READING TEXT>
--------------------------------------------------
I read with some interest Ron Friedmann’s recent blog post entitled Why Alternative Legal Provider Market Share May be Limited.
In brief, Ron argues that LPOs seemed to have reached an unexpectedly low ceiling, law firms themselves are innovating, and the growth in alternative legal service providers hasn’t been as robust as one might have expected. I don’t have much to critique, it’s a solid piece, especially given the fact that Ron lived a bunch of this. But, at least based off of my recent experience, I wanted to add one more limitation on their alternative legal provider market share: prohibitions on fee-splitting between attorneys and non-lawyer service providers.
Let me offer two examples.
I’m currently in dialogue with a couple of legal tech service providers. I’m going to refer to them both fairly generally so as not to draw too much regulatory scrutiny to them. Both are not run by attorneys and both are intentionally not law firms.  Both do a good job of finding consumers where they are, offering a compelling value proposition, and ultimately, when needed, delivering the consumers to a lawyer. Lawyers are happy with the service as well. They get qualified cases that in which the scope of work is clear and the fee, in many cases, already negotiated. In the case of one of the service providers, the one getting more traction, the online reviews for the service are very positive, much better, in fact, than those of a large well known law firm that is a direct competitor. And yet both are having trouble recruiting not clients but lawyers. Even though lawyers are happy and consumers are well-served – better, in fact, in one case than they are by the more regulatorily kosher alternative – these startups can’t grow and scale to help more people because the fee-splitting regulations either prohibit their partnering with lawyers or, if we want to take a more progressive interpretation of the rules, the rules cast a shadow that makes lawyers incredibly nervous.
--------------------------------------------------
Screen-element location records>

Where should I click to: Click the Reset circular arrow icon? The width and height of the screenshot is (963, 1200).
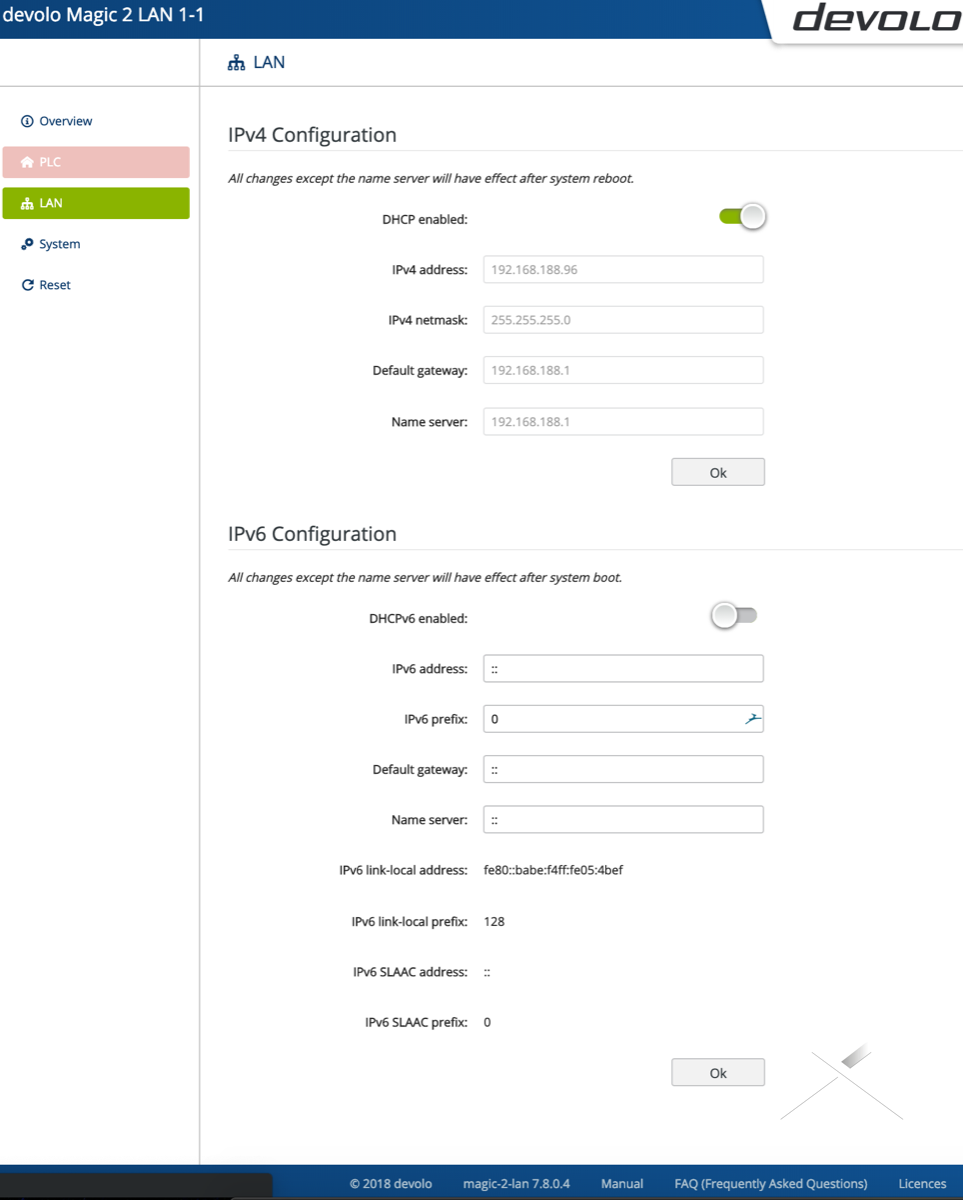[x=27, y=285]

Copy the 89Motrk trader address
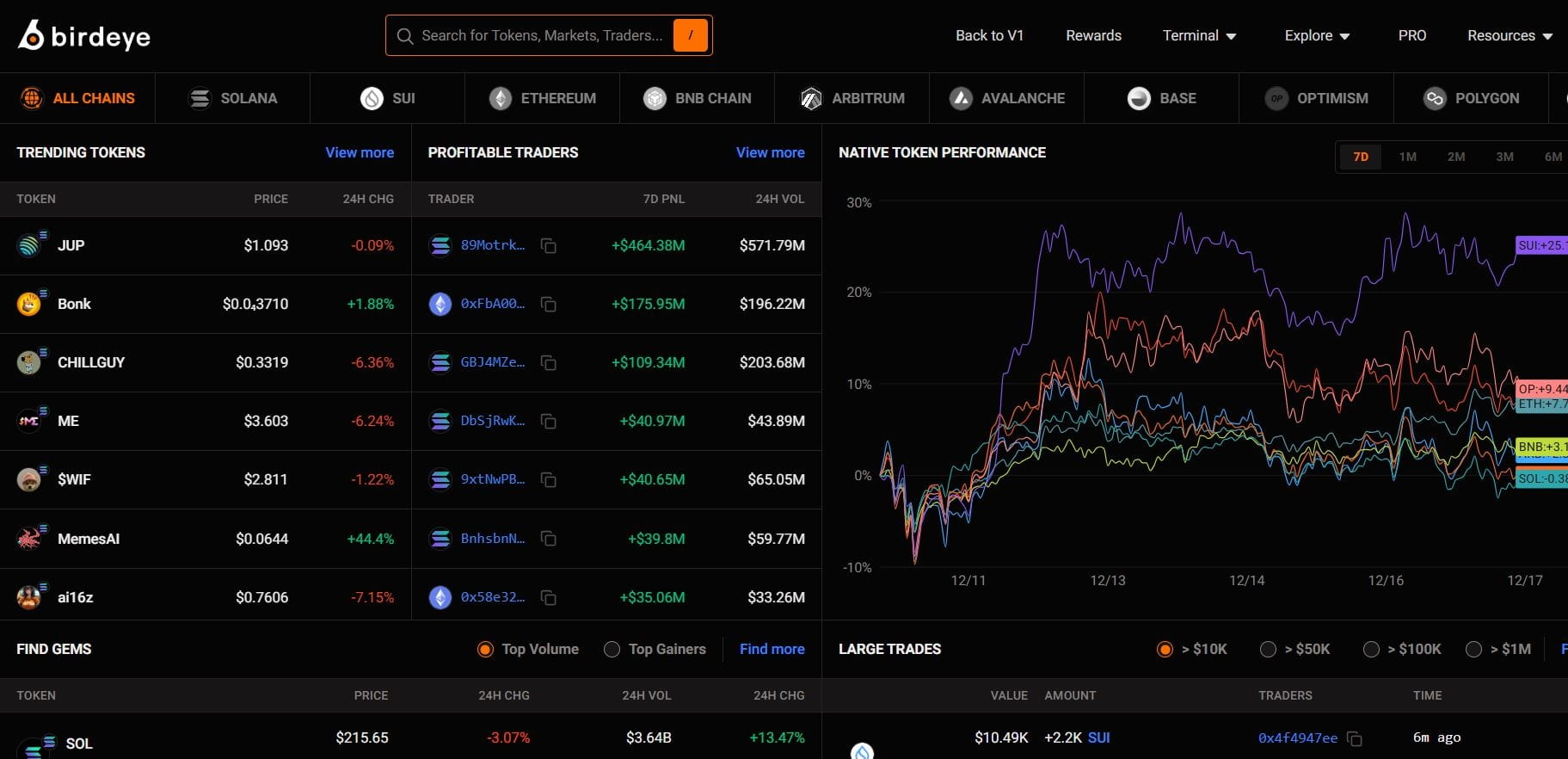(x=548, y=246)
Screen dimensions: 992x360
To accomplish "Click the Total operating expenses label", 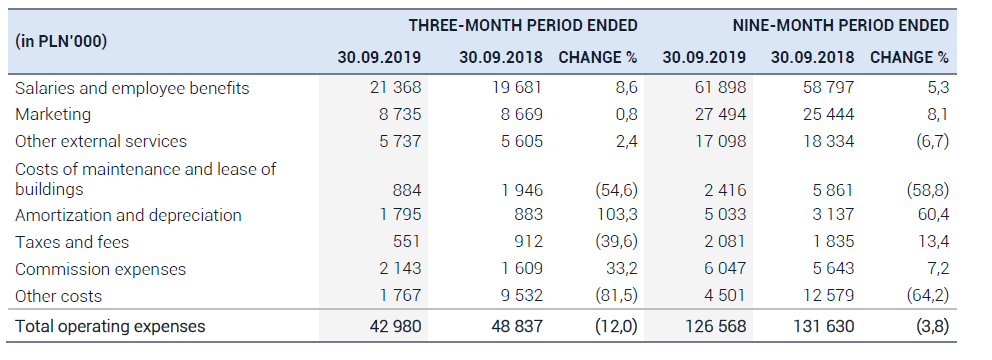I will coord(110,326).
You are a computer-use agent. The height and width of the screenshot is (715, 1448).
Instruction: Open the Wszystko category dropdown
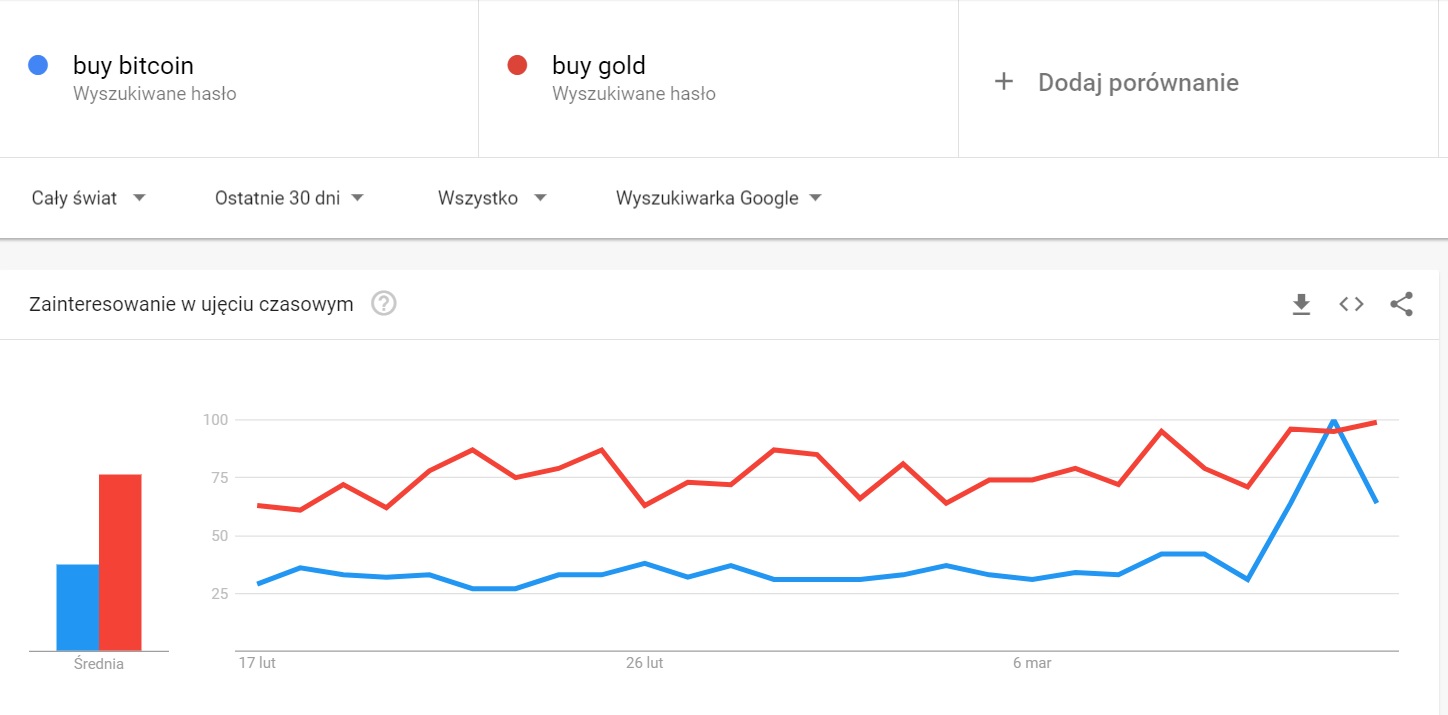tap(492, 198)
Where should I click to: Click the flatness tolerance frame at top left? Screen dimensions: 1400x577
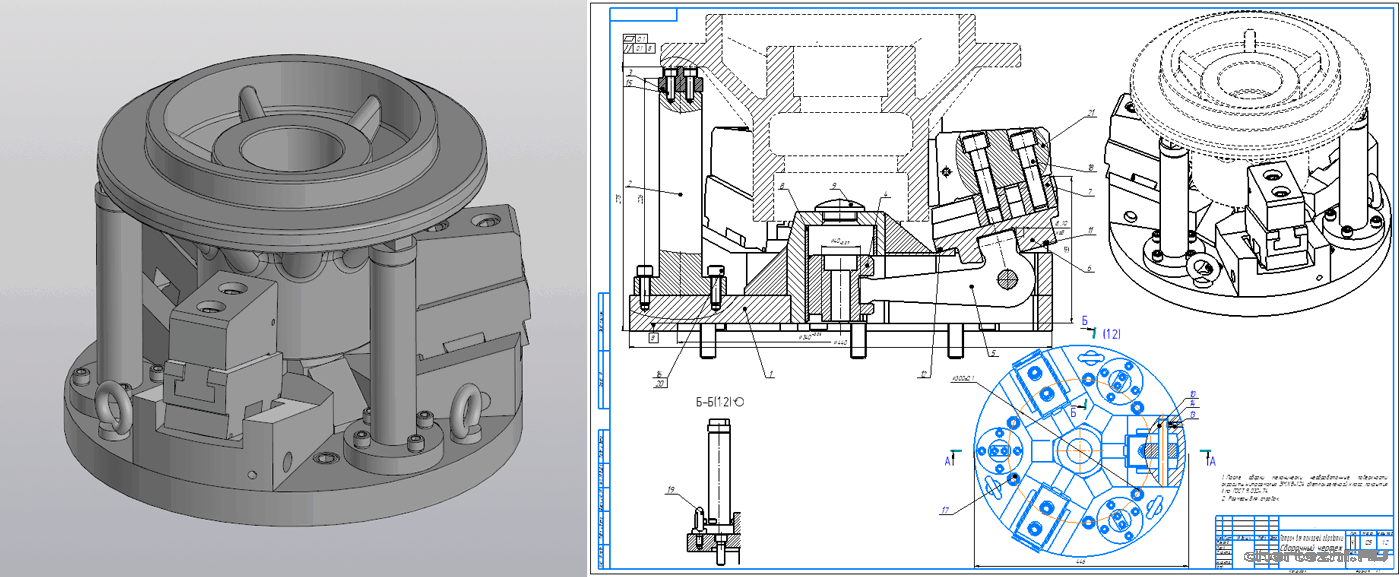(x=639, y=42)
--------------------------------------------------
OBJECTIVE>
Answer these questions about the fee-splitting text above.
1. Whose recent blog post does the writer say they read?
2. What additional limitation on alternative legal provider market share does the writer propose?
3. Whom are both legal tech service providers having trouble recruiting?

EXERCISE ANSWER>
1. Ron Friedmann's.
2. Prohibitions on fee-splitting between attorneys and non-lawyer service providers.
3. Lawyers, not clients.